===== Data section

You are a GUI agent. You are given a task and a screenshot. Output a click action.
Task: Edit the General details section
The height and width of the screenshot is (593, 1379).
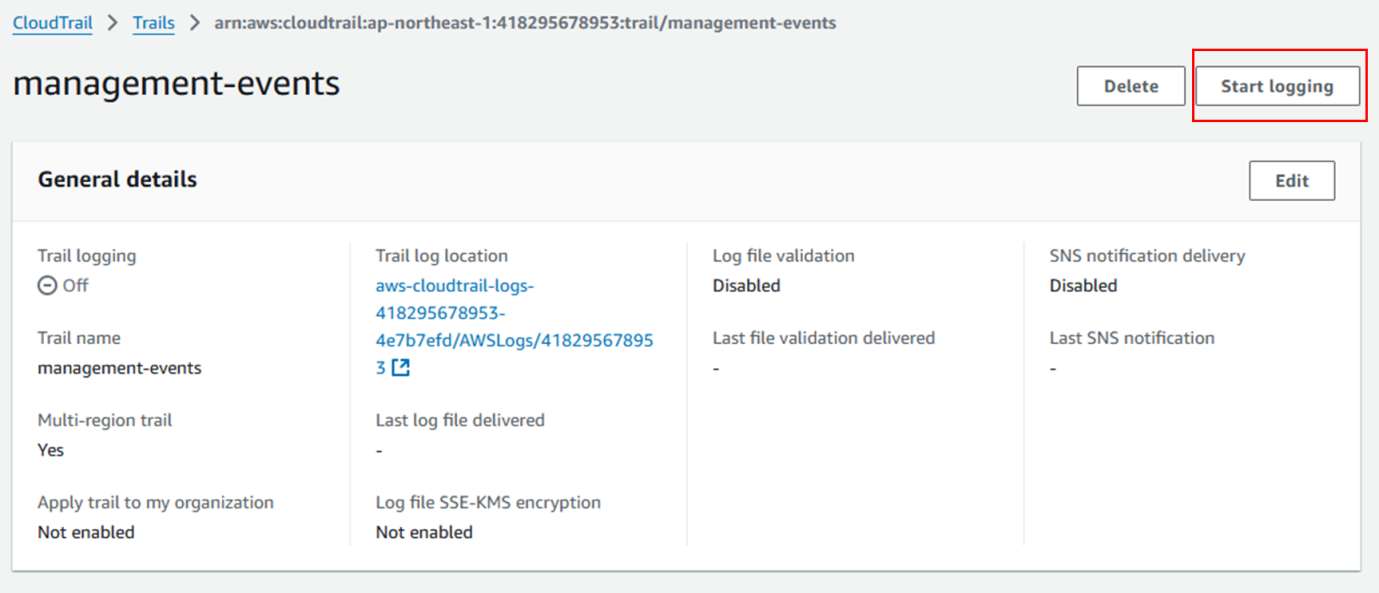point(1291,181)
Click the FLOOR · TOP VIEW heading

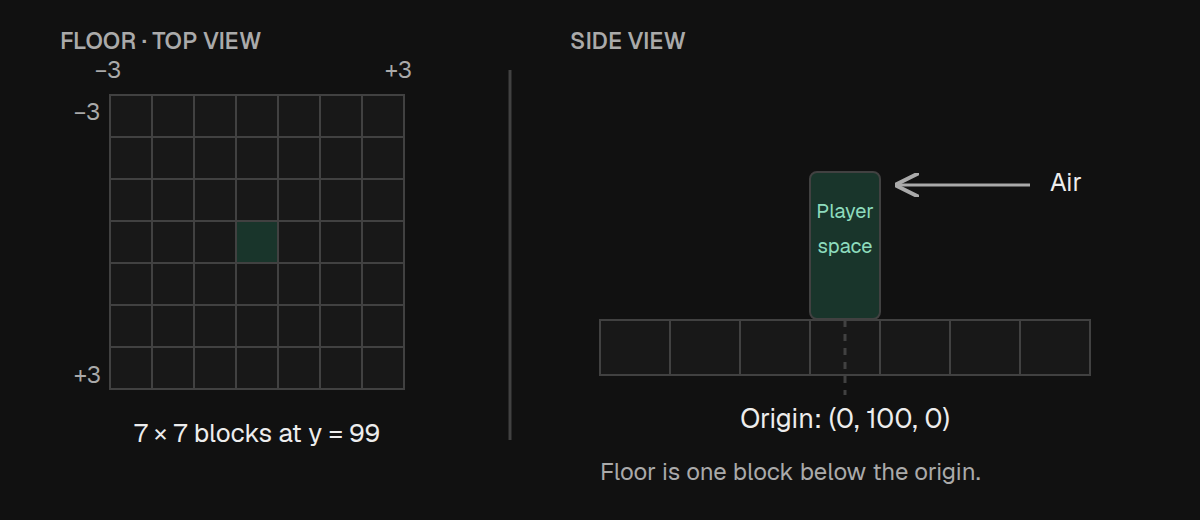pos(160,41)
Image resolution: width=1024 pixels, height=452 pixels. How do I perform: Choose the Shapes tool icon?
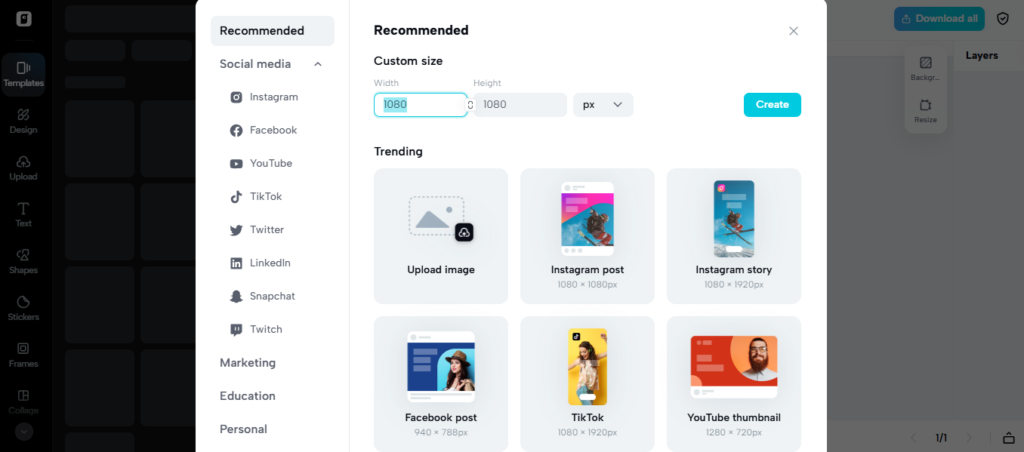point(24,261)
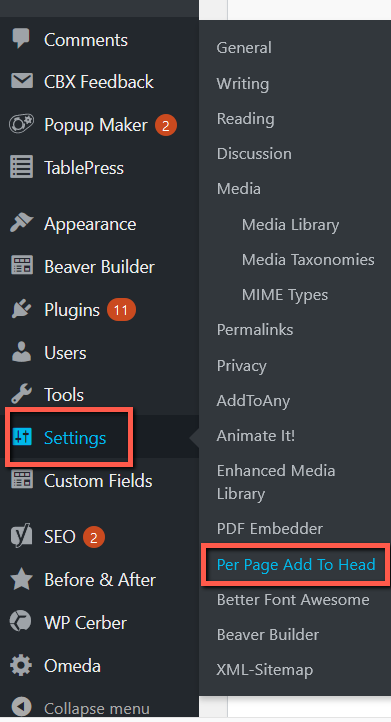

==========

▶ [Try it]
Your answer must consist only of the lines from the one containing "Task: Edit the General details section" through the end of the entries, restated word for word, with no pictures.

▶ [Completed task]
Task: Edit the General details section
The height and width of the screenshot is (593, 1379).
point(1291,181)
Click the FLOOR · TOP VIEW heading

pos(160,41)
Image resolution: width=1024 pixels, height=452 pixels. How do I perform: Choose the Shapes tool icon?
point(24,261)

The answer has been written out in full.